Intended debug points based on syntax

The intended debug points for constructs are determined by syntax as follows. Processing depends on whether a construct is being processed as "control-flow" or not. This means at least one debug point will be placed, either over the whole expression or some of its parts.

Construct

Debug points

let x = leaf-expr in BODY-EXPR

Debug point over let x = leaf-expr.

let x = NON-LEAF-EXPR in BODY-EXPR

let f x = BODY-EXPR in BODY-EXPR

let rec f x = BODY-EXPR and g x = BODY-EXPR in BODY-EXPR

if guard-expr then THEN-EXPR

Debug point over if guard-expr then

if guard-expr then THEN-EXPR else ELSE-EXPR

Debug point over if .. then

match .. with ...

Debug point over match .. with

... -> TARGET-EXPR

... when WHEN-EXPR -> TARGET-EXPR

while .. do BODY-EXPR

Debug point over while .. do

for .. in collection-expr do BODY-EXPR

Debug points over for, in and collection-expr

try TRY-EXPR with .. -> HANDLER-EXPR

Debug points over try and with

try TRY-EXPR finally .. -> FINALLY-EXPR

Debug points try and finally

use x = leaf-expr in BODY-EXPR

Debug point over use x = leaf-expr.

use x = NON-LEAF-EXPR in BODY-EXPR

EXPR; EXPR

(fun .. -> BODY-EXPR)

Not a leaf, do not produce a debug point on outer expression, but include them on BODY-EXPR

{ new C(args) with member ... = BODY-EXPR }

Pipe EXPR1 && EXPR2

Pipe EXPR1 || EXPR2

Pipe EXPR1 |> EXPR2

Pipe (EXPR1, EXPR2) ||> EXPR3

Pipe (EXPR1, EXPR2, EXPR3) |||> EXPR4

yield leaf-expr

Debug point over 'yield expr'

yield! leaf-expr

Debug point over 'yield! expr'

return leaf-expr

Debug point over 'return expr'

return! leaf-expr

Debug point over 'return! expr'

[ BODY ]

See notes below. If a computed list expression with yields (explicit or implicit) then process as control-flow. Otherwise treat as leaf

[| BODY |]

See notes below. If a computed list expression with yields (explicit or implicit) then process as control-flow. Otherwise treat as leaf

seq { BODY }

See notes below

builder { BODY }

See notes below

f expr, new C(args), constants or other leaf

Debug point when being processed as control-flow. The sub-expressions are processed as non-control-flow.

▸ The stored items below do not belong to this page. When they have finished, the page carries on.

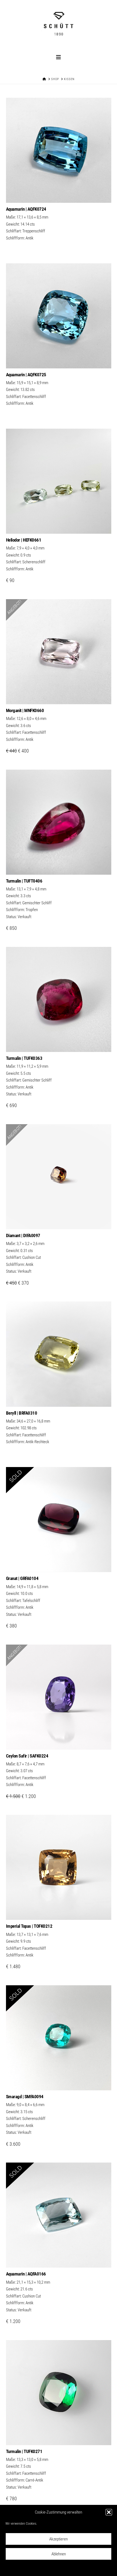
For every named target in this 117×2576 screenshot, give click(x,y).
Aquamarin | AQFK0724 (26, 209)
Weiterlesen (58, 193)
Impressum (86, 2568)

Intended debug points for let-bindings

Simple let bindings get debug points that extend over the let (if the thing is not a function and the implementation is a leaf expression):

let f () =
    let x = 1 // debug point for whole of `let x = 1`
    let f x = 1 // no debug point on `let f x =`, debug point on `1`
    let x = if today then 1 else tomorrow // no debug point on `let x =`, debug point on `if today then` and `1` and `tomorrow`
    let x = let y = 1 in y + y // no debug point on `let x =`, debug point on `let y = 1` and `y + y`
    ...

Intended debug points for nested control-flow

Debug points are not generally emitted for constituent parts of non-leaf constructs, in particular function applications, e.g. consider:

let h1 x = g (f x)
let h2 x = x |> f |> g

Here g (f x) gets one debug point covering the whole expression. The corresponding pipelining gets three debug points.

If however a nested expression is control-flow, then debug points start being emitted again e.g.

let h3 x = f (if today then 1 else 2)

Here debug points are at if today then and 1 and 2 and all of f (if today then 1 else 2)

NOTE: these debug points are overlapping. That's life.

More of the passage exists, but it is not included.